CHICAGO (WLS) -- The City of Chicago launched a city-wide effort to recruit and hire contact tracers with about 500 jobs available.
The hiring is being done through 31 different community based organizations through a $56 million grant from the federal government.
The idea is to create jobs that benefit those communities hit hardest by COVID-19.
With Chicago still very much in the grips of the pandemic, there is a great need for contact tracers.
On Monday, community organizations joined Mayor Lori Lightfood in kicking off the formal process of hiring people for jobs that will provide training and career potential in the allied health fields down the road.
"This is really about a moment of hope. It's about making sure that we're doing what we need to do, and have the infrastructure to continue pressing in our response to COVID-19, but I think it's also a moment where we are creating opportunities for good jobs," Lightfoot said.
People will be hired from the communities where they live or work, Lightfoot said.
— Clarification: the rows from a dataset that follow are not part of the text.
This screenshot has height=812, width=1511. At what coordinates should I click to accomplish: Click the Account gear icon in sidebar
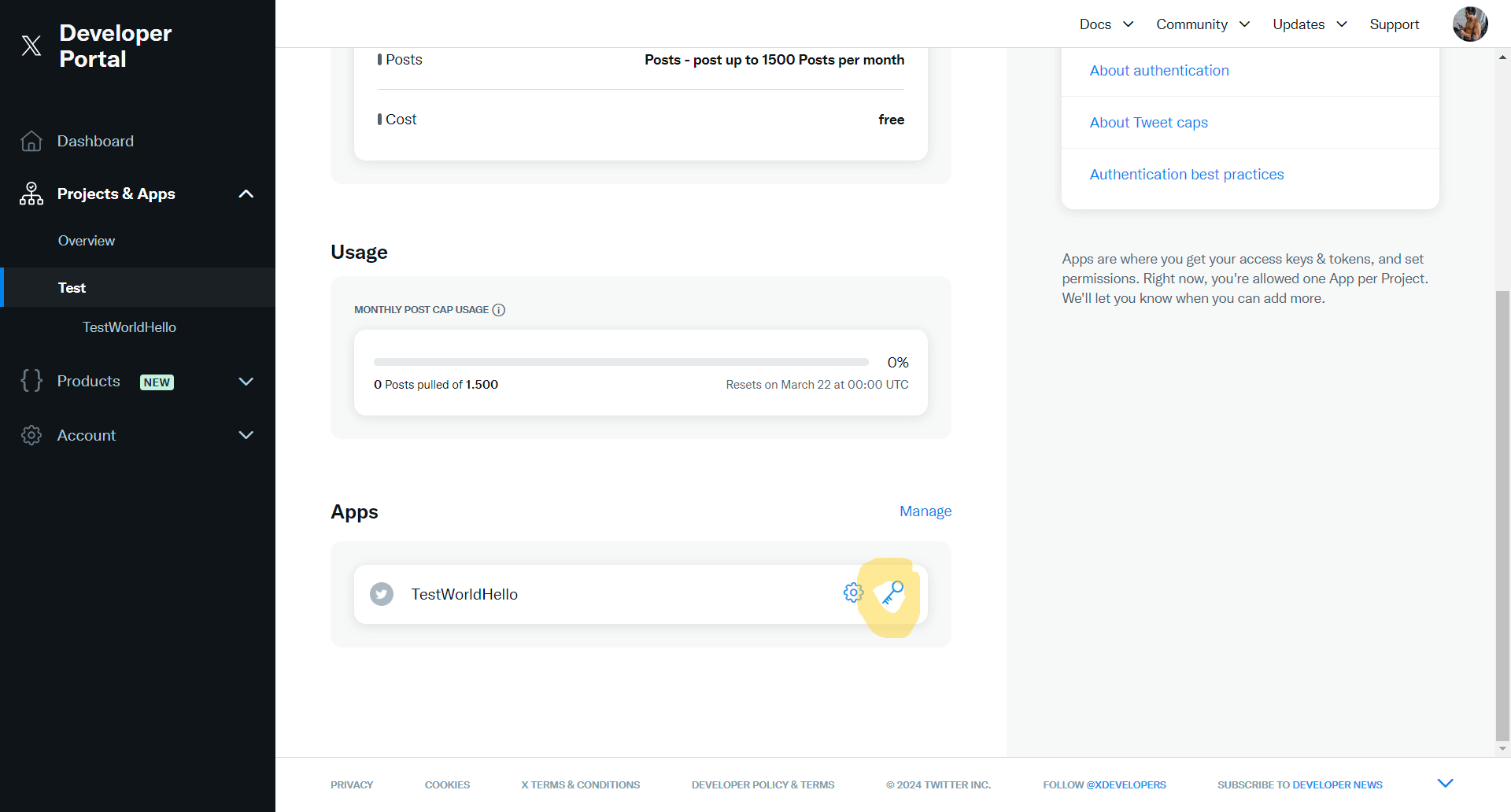coord(31,435)
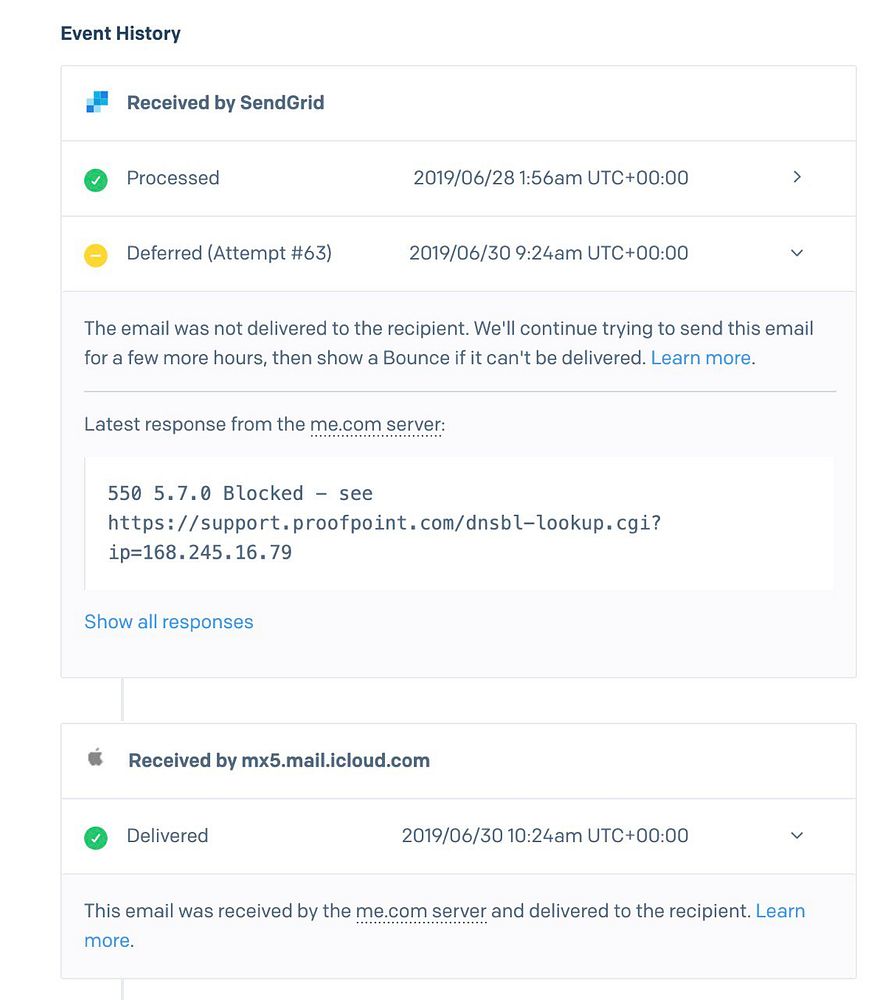This screenshot has width=888, height=1000.
Task: Click the green check beside Processed
Action: click(x=96, y=179)
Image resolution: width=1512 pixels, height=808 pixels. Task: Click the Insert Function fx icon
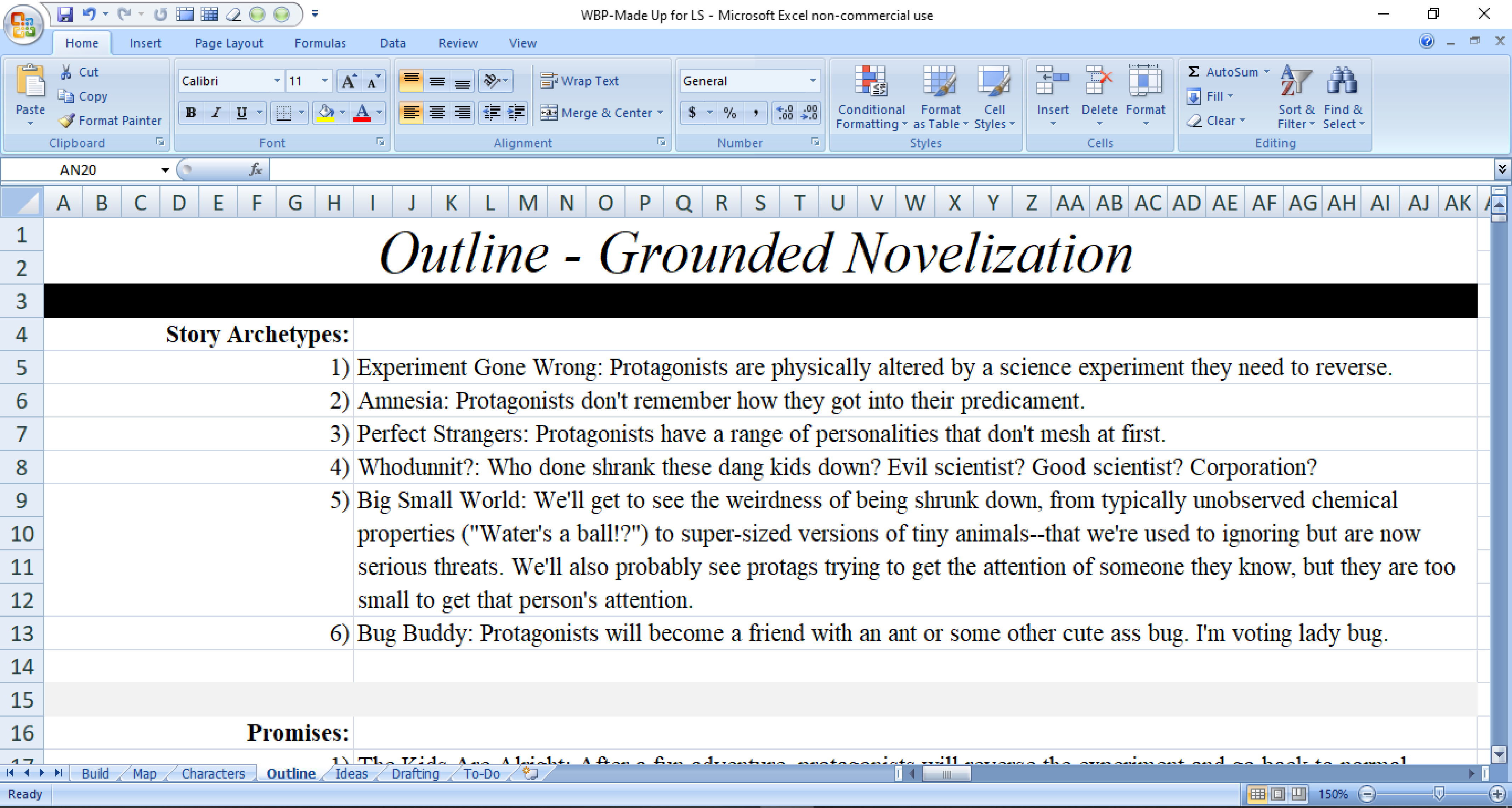pos(255,170)
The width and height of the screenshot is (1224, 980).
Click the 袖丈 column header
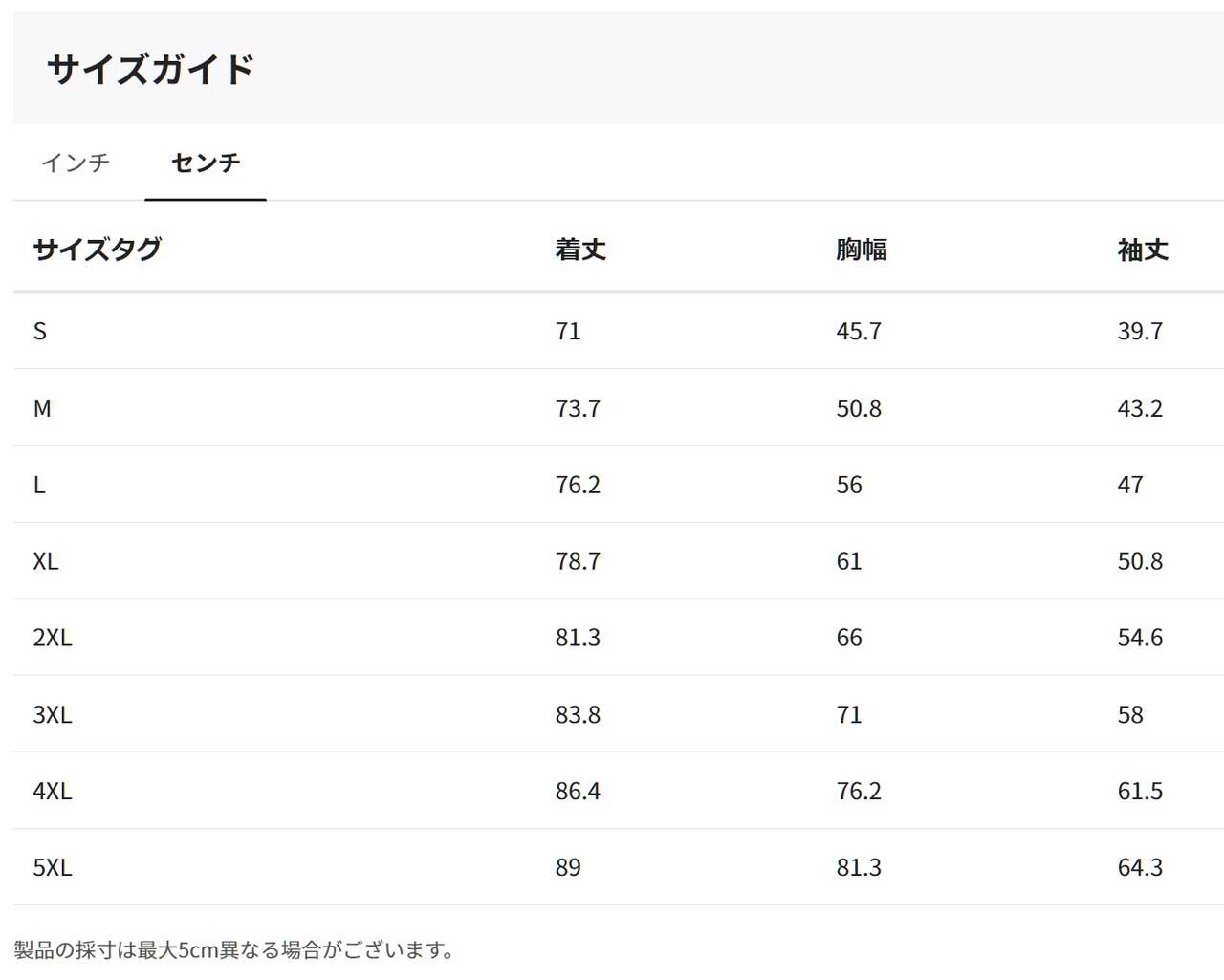click(x=1143, y=250)
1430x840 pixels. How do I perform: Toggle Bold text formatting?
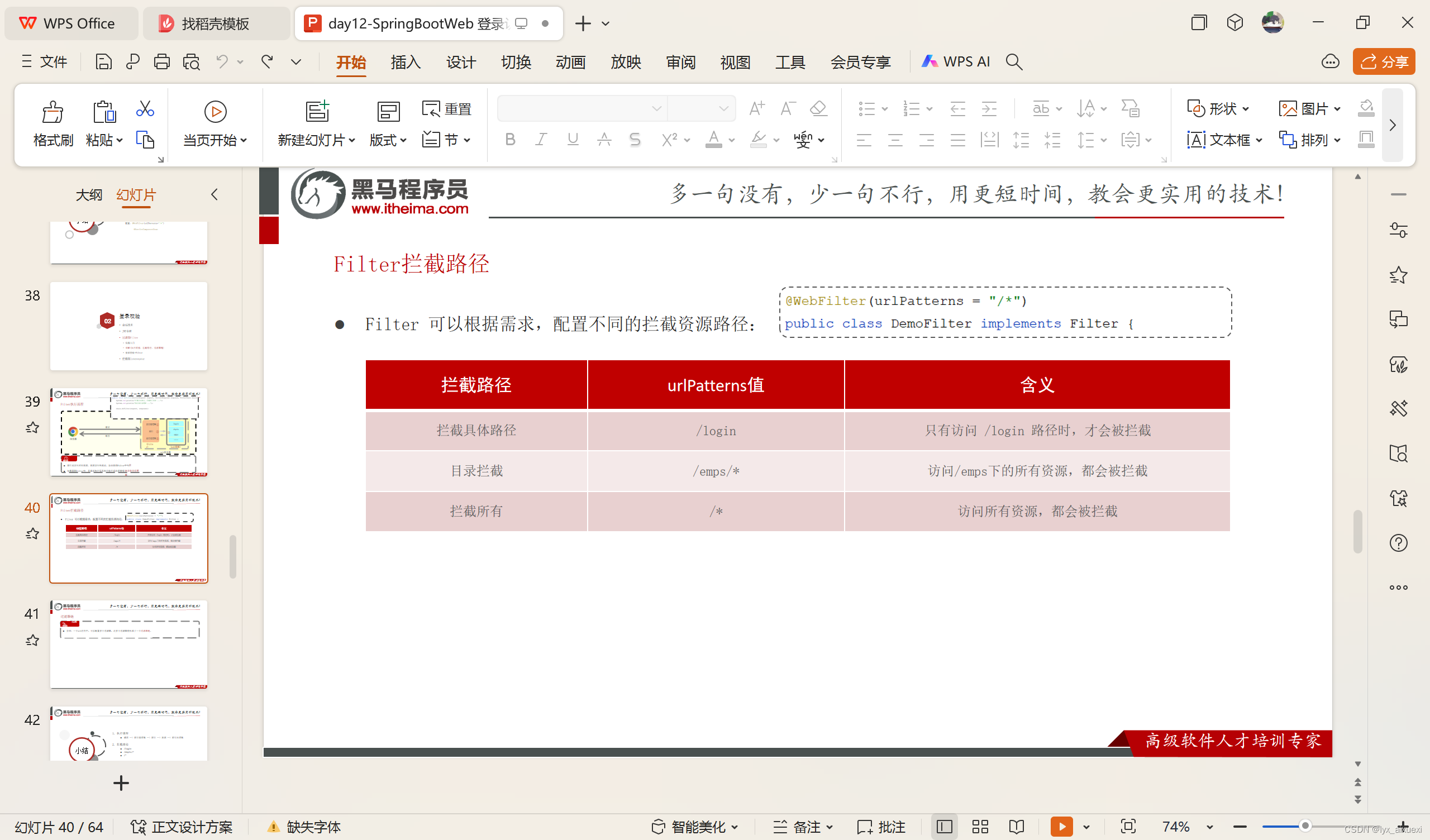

The director of one community based organization said they've already been interviewing potential tracers, and said that those individuals are very excited about the possibilities.
"It's huge because we know during this pandemic many people have lost their health insurance through their jobs. So, to have the opportunity to provide jobs with health insurance, it creates a stability as well as hope for people," said Keisha Davis-Johnson, Executive Director, Greater West Town Community Development Project.
Contact tracers will get paid $20 an hour and supervisors will be paid $24.
You must be 18 years old to be contact tracer, and having a background in customer service work is considered a plus.
"We need folks who have a level of empathy and compassion because you're going to be talking to people and telling them that they have been in contact with someone who has this dreaded disease," said Karin M. Norington-Reaves, CEO Chicago Cook Workforce Partnership.
The new jobs will be considered "essential" in the months ahead as COVID-19 may overlap with the flu season.
"As we are heading into the fall and into the winter, I don't completely know what COVID is going to look like here in Chicago. We're concerned about the potential for surge," said Dr. Allison Arwady, Chicago Public Heath Director.
The 31 community based organizations are looking to start hiring right away.
There are both full and part time jobs available.